THE QUESTION
I work at a daycare. Two years ago, the owner made a big show of increasing early childhood educator wages by a few dollars an hour so that everyone would be earning a living wage. Now I just received notice that because of changes in funding amounts, they are reversing the increase. They say that the lower wages are still on par with market rates for ECEs. Is this legal? What recourse do I have if we want to keep the higher wage?
THE FIRST ANSWER
Shibil Siddiqi, employment and human rights lawyer, Progressive Barristers, Toronto
This is the dark side of an inadequately funded $10-a-day daycare in Ontario; it frequently comes on the backs of child care workers who are expected to work for substandard wages.
Unfortunately, as a non-unionized employee, your options for retaining higher wages are limited. In Ontario, wages are typically set through agreements negotiated between employers and employees based on labour market conditions. Employers are generally required to meet the minimum wage – currently $17.20 an hour – but are not obligated to sustain wages above this level. Neither the courts nor Employment Standards Officers have the authority to require employers to maintain higher pay, regardless of perceived fairness.
That said, there are potential avenues for recourse. Employers can make minor adjustments to employment terms, but significant changes, such as a large wage reduction, require employee consent. Absent consent, a substantial wage cut could be considered constructive dismissal, allowing you to treat your employment as terminated and seek termination pay and severance. Because of the complexity of constructive dismissal claims, consulting an employment lawyer can help clarify any potential benefits of this option.
The determination of a “substantial” wage cut is case-specific, though a reduction of 10 per cent or more is typically viewed as substantial. For lower-wage employees, even smaller reductions can be significant if they affect the ability to meet basic expenses.
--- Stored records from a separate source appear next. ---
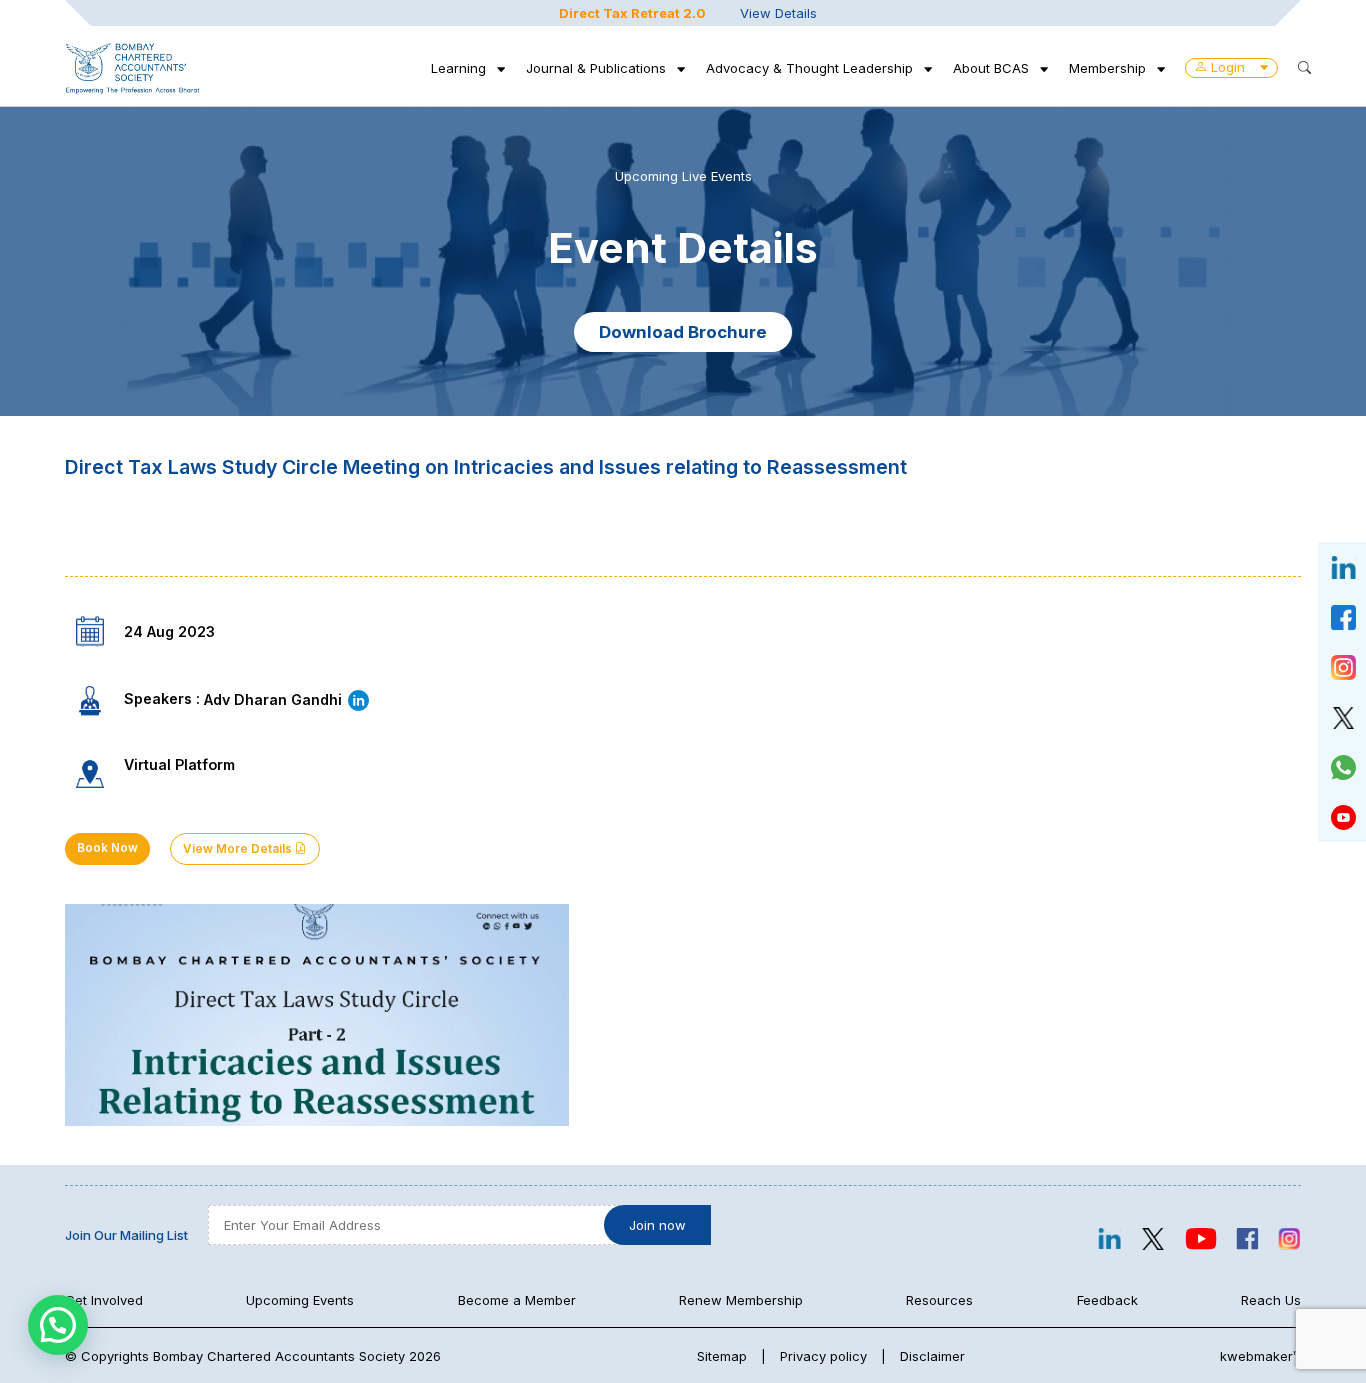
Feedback (1107, 1300)
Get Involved (104, 1300)
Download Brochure (683, 332)
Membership (1107, 68)
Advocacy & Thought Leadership (809, 68)
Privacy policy (823, 1356)
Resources (939, 1300)
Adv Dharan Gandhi (275, 699)
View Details (778, 13)
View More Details (239, 849)
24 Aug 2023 (169, 631)
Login (1228, 67)
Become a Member (517, 1300)
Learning (458, 68)
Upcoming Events (300, 1300)
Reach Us (1271, 1300)
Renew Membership (741, 1300)
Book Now (107, 848)
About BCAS (991, 68)
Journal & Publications (596, 68)
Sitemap (722, 1356)
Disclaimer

Additionally, you and your colleagues may benefit from requesting wage reinstatement in writing, stating that you do not acquiesce to the unilateral change to the terms of your employment agreement and are working under protest. This shows non-acceptance of the wage cut and could strengthen any future dismissal claim. Moreover, an employer is more likely to respond positively to a larger group of employees. In this vein, you may want to talk to your colleagues about unionizing. Unionized workers are generally able to bargain for higher wages and better protections from arbitrary wage decreases.
THE SECOND ANSWER
Allyson Edwards, litigation partner, Nixon Wenger LLP, Vernon, B.C.
Having one’s wages reduced is never ideal. While employers are free to unilaterally increase and decrease wages to some extent, the law does impose limits on the amount of decrease that will be deemed acceptable by the courts.
A significant reduction in pay may amount to a fundamental breach of the employment contract giving rise to a constructive dismissal claim against the employer (for example, that the employer’s conduct essentially brought the employment contract to an end, leading to claims for severance and possibly other damages on behalf of the employee). The amount of the reduction will be considered alongside any other contractual changes that negatively affect the employee as well as the notice provided to the employee about the reduction beforehand.
The decisions across Canada vary but, generally speaking, a unilateral reduction in pay that exceeds 10 per cent may be viewed as a fundamental breach of the employment contract, particularly if it is accompanied by other unilateral changes made by the employer. Critically, the employee must inform their employer that they object to the pay decrease without delay after the decrease is implemented. If the employee does not object, the courts have found that the employee “acquiesced” or consented to the change in pay.
In short, employers may typically reduce employee compensation by up to 10 per cent (or so) without triggering a constructive dismissal. Unfortunately, employees will often have limited recourse if they are unhappy with the decrease and may need to decide whether to seek new employment (and possibly advance a claim in constructive dismissal) rather than working under the new wage.
If you intend to resist the change, a good first step is to object in writing. Depending on your employer’s financial circumstances, you may be able to negotiate a lesser (and more manageable) reduction. If that doesn’t work, you should consider obtaining legal advice about the strength of a potential constructive dismissal claim.